Cardiosciences, A Look Back Over The Last Year

Home / Physicians News / Cardiosciences, A Look Back Over The Last Year

Cardiosciences, A Look Back Over The Last Year

28-Aug-2017

Cardiosciences has had another very busy year with the completion of a number of projects, some of which are cross functional and various program developments.

GMS Cardiac Rhythm Device Clinic

Within the Pacemaker Clinic there was a growing need to expand the actual clinic layout simply because the program had grown to a point where health care providers were assessing patients in a chart storage area.  The program was fortunate to have Group Medical Services (GMS) generously donate money to allow the clinic space to be renovated, providing additional space for the clinic staff to assess patients.
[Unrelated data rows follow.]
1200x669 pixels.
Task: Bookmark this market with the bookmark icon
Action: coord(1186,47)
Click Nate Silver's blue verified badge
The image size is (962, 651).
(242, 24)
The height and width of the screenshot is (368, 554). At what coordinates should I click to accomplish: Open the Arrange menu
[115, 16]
Taking the teaching from Lean methodology, once the renovations were complete, most of the large patient waiting room space was converted into usable clinic/assessment spaces.  Even though the waiting room was significantly reduced in size, maximizing clinic space has allowed for minimal patients waiting and an ability to increase the number of patients being assessed daily, contributing to enhanced cardiac outpatient department flow.

Digital ECG Storage System Project

The second aspect of this donation allowed the program an ability to purchase software for electrocardiograms (ECGs) and holters to be stored electronically.  Up until June 29, 2017, all regional ECGs were stored in a paper format which had the potential to pose readability issues, as ECGs were often faxed to the cardiologist for their interpretation and subsequent care and management.   Also, ECGs are stored in the form of old health record charts. These actual tracings can fade over time, further contributing to difficulty in reliably reading ECGs.  Monthly, the number of ECGs ordered between the Pasqua and Regina General hospitals is approximately 4,000-5,000 ECGs and rural areas order almost 500 ECGs, all of which contributes to storage/space problems.
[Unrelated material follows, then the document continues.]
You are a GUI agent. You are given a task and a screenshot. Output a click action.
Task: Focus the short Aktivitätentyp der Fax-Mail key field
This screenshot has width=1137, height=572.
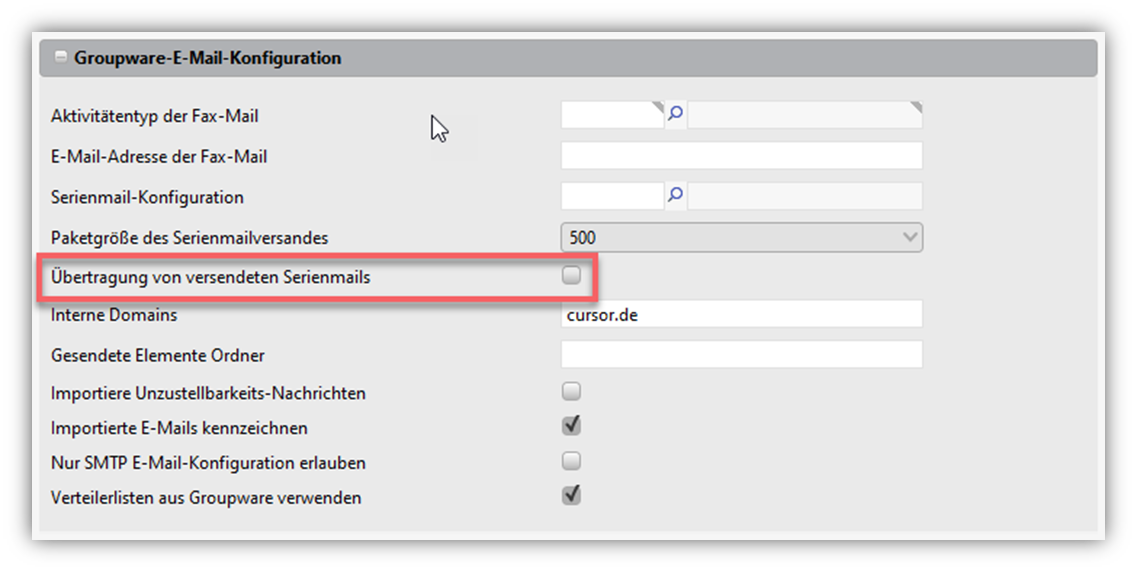tap(612, 115)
Having an electronic ability to view previous and current ECGs simultaneously allows for the safest and highest quality of care as diagnosis and disposition plans for patients can now take place almost immediately, assisting to maximize as much cardiac function as possible. There is also no longer going to be a need for porters to retrieve old files afterhours so previous and current ECGs can be compared. This allows for these non-medical health care employees to have other equally vital duties assigned. In late August, this system will also have wireless capabilities.
   
Due to the vast cross functional aspects of this project, the ECG storage system has been divided into three distinct phases:

Phase 1: Relating to the RGH and PH having an ability to view ECGs electronically. This phase went live June 29, 2017.  Now all physicians and nurses with access to SCM who have a need to view ECG results will have an ability to view preliminary and confirmed ECGs online.  Another perk of this new system is that physicians with ECG billing privileges will have the ability to create ECG billing reports, facilitating easier billing.   

Phase 2: All ECGs from Moosomin, Wolseley, Fort Qu’Appelle, Indian Head and in the Surgical Pre-Admission Centre (Crossings) will go online and have their ECGs stored electronically. 

Phase 3: Entails the work required for holters from both regional and non-regional locations to be stored electronically.

Project completion for all phases is tentatively set for late fall. With any new system, merging old infrastructure with new technology can result in growing pains. Plans have been devised to remedy the concerns which have been identified.

Integrated Hospital Solutions (IHS) Project

IHS was developed as a way to work through the rapidly expanding implant device technology. This is a first of its kind in Canada and includes a partnership with the company Medtronic as a way to incorporate Lean methodology into the Group Medical Services (GMS) Cardiac Rhythm Device Clinic. No additional regional resources are being used during this three-year partnership.

Key objectives include:

1) educational needs assessment and subsequent plan for multiple generations of employees within the clinic, including a cross-over coverage training plan;

2) optimize/standardize device clinic appointments as a way to optimize clinic throughput;

3) creating best operational procedures for a constantly expanding technological market; and

4) optimize clinic efficiencies including paperless opportunities  and implement latest implant device database software known as Pace Art Optima.

Lab Information System (LIS) Project

One year ago, the Cardiac Care Unit went live with an electronic ability to order all blood work. As a result, blood work requisitions are no longer lost in the system prior to the blood being drawn. Laboratory staff receive the order almost immediately after the information is electronically entered which facilitates timely care and management, as needed. 

Targeted Temperature Management Project

New hypothermic technology in the form of equipment called the Artic Sun was introduced in 2016 as another adjunct to our existing hypothermic protocol for ventricular fibrillation arresting patients. The outcomes associated with this newer technology will assist to improve our survival to discharge cardiac arrest patients.  This technology to set to be rolled out within Medical Intensive Care Unit.

Left Atrial Appendages (LAA) Structural Heart Program

The prevalence of non-valvular Afib in Saskatchewan is approximately one per cent of the population but the incidence increases dramatically with age: those under 55 have a 0.1 per cent chance of having non-valvular Afib while those older than 80 have as much as a nine per cent chance.

This procedure gives the cardiac program the opportunity to offer a therapy that can reduce the risk of stroke among those patients who are unable to safely use anticoagulation. Being able to offer this allows patients to be treated closer to home rather than travel outside the region or province, especially as many of these patients are older and have other comorbid health conditions.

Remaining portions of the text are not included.